Effectivement, après tant d’invectives lancées les uns contre les autres, l’entreprise semble périlleuse et pleine d’incertitudes. Cependant, face aux enjeux de la paix, un effort de dépassement est nécessaire si nous voulons réussir ensemble. Concrètement, on devrait commencer par se parler. Pascal Affi Nguessan et Aboudramane Sangaré devraient se rencontrer et se parler franchement, en laissant de côté tous les préjugés et les clichés associés. Le FPI a toujours exigé le dialogue direct entre Laurent Gbagbo et Alassane Ouattara, pour vider le contentieux électoral de 2010. Maintenant que ses propres militants se regardent en ennemis à partir de camps retranchés, il devrait avoir l’humilité d’expérimenter le dialogue direct en son sein. Une fois le cadre général défini et les objectifs clarifiés, on verra comment meubler la suite du processus. La presse, celle de la gauche plurielle en particulier, doit pouvoir accompagner ce mouvement.
Il y aussi un autre objectif à réaliser sur le court terme car, après avoir mis de l’ordre dans la maison, les dirigeants unis du FPI doivent se montrer plus ambitieux dans les cinq prochaines années.

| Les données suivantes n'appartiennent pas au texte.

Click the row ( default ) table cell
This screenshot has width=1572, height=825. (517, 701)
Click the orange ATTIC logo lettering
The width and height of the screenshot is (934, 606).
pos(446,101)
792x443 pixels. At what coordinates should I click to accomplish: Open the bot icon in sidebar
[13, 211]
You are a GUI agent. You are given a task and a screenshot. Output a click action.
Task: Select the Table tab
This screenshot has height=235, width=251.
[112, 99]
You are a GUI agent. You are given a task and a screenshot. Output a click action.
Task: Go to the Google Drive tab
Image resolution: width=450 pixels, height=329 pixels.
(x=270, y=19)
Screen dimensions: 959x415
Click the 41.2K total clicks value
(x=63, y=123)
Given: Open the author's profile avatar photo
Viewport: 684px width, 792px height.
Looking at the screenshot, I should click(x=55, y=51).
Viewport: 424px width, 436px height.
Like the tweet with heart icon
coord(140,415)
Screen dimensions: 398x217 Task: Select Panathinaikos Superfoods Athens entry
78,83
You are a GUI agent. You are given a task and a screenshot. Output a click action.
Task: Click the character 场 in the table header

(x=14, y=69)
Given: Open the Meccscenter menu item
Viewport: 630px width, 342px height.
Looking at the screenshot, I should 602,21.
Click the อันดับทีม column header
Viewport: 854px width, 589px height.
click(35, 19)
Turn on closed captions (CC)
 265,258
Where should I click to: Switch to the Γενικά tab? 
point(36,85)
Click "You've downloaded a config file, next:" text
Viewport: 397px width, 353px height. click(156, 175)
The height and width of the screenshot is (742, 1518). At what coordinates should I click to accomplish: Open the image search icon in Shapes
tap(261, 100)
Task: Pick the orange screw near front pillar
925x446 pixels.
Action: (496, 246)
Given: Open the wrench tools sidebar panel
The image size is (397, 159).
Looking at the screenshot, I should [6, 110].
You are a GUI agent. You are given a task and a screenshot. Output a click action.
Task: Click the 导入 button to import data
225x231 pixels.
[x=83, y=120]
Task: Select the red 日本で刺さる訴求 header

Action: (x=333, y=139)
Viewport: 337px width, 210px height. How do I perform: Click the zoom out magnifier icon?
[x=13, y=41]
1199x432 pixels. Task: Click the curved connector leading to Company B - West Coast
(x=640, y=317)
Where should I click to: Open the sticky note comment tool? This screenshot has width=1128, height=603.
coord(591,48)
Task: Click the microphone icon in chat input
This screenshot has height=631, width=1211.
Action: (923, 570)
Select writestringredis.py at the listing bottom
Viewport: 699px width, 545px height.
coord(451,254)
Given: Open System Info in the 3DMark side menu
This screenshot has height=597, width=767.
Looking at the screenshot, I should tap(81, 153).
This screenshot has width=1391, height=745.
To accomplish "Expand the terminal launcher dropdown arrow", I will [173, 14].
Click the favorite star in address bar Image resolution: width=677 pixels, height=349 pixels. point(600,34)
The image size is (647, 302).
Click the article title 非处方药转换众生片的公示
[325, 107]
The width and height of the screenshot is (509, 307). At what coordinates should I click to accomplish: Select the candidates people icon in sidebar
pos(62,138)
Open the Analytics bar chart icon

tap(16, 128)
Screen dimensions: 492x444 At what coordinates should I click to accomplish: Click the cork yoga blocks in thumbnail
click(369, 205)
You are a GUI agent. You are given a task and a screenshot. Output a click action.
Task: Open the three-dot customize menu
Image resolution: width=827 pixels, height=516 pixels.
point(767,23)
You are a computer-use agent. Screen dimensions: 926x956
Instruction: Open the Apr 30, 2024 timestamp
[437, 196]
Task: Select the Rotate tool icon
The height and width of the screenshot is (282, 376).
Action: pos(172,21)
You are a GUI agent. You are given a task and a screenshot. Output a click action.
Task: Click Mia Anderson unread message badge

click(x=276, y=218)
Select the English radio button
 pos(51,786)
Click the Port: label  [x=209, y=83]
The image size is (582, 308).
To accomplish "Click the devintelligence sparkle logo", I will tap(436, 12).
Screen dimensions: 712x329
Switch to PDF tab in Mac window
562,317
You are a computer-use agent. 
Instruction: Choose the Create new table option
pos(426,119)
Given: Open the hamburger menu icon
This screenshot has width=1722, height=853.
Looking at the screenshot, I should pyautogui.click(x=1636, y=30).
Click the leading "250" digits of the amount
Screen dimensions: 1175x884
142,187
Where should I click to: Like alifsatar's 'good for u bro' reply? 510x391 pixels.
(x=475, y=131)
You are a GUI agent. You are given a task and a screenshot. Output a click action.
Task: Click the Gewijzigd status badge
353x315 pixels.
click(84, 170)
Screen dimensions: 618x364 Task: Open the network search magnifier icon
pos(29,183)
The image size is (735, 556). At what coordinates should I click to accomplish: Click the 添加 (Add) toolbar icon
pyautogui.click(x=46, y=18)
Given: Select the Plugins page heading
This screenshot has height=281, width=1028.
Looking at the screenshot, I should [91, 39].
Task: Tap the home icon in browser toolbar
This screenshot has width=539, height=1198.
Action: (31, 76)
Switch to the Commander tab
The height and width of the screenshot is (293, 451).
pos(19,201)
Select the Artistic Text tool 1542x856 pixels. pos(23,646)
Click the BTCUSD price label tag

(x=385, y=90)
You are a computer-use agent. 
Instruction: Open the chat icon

En effet, au regard des frustrations et des injustices faites à la majorité du peuple de Côte d’Ivoire durant de longues années, les dirigeants du FPI ont l’obligation de prendre l’initiative de rassemblement des Ivoiriens dans une grande formation politique dépassant les frontières de ce parti. L’intérêt d’une telle entreprise est de pouvoir canaliser et gérer les torts causés au grand nombre, afin d’éviter l’éclosion de formations politiques extrémistes. C’était non seulement le rêve, mais également les recommandations du fondateur du FPI, au vu de la manifestation populaire du 02 novembre 2002 organisée contre l’agression armée de notre pays. Ceux qui continuent d’alimenter les divisions au sein du FPI n’ignorent pas la volonté du Président Gbagbo à ce sujet. En orientant l’action du parti dans cette perspective, des ambitions seront ainsi suscitées, ouvrant la voie à la jeune génération car, toute formation sociale est appelée à évoluer. Dans cette dynamique, le FPI doit se donner un rôle d’encadrement, se montrant solidaire des autres partis de gauche sans exclusive, en particulier le COJEP. Pour être à la hauteur de ce défi, nous devons commencer par nous humilier au sein de notre propre formation politique.
Monsieur le Ministre, votre conclusion et à quand votre retour au pays ?
Je tire deux leçons de la nouvelle situation apparue dans le pays. Premièrement, à la faveur des élections qui viennent de s’achever et dont les résultats viennent d’être proclamés par le Conseil Constitutionnel, une nouvelle dynamique s’est instaurée, à laquelle le FPI a contribué (avec un candidat ou par le boycott). Je me dois d’intégrer désormais cette donne, tout en m’accordant le temps nécessaire pour aviser. Deuxièmement, la division du FPI a eu des effets dévastateurs sur la santé du parti, sur le niveau de mobilisation des militants et sur le pays tout entier. Je voudrais renvoyer le lecteur à un avertissement que je lançais à ce propos, m’inspirant de la tradition « La légende du rat palmiste » (Notre Voie n°4876 du 29/11/2014). Si le FPI veut continuer d’incarner l’espoir du peuple, et c’est mon souhait, il doit pouvoir retrouver son unité rendue indispensable par les récents évènements électoraux. Mon devoir est de m’associer à cette entreprise qui participe de la réconciliation nationale. Dans le cadre de cette action salvatrice de notre parti, je souhaite qu’il n’y ait pas de paria parmi les militants du FPI, lesquels sont avant tout des camarades. Il nous faut rebâtir un parti fort, sans lequel aucune bataille politique crédible n’est possible. Quant à mon retour en Côte d’Ivoire, je continue de prier mon Dieu qui m’a fait venir en exil, pour qu’il inspire une date de retour à la maison. Je vous remercie.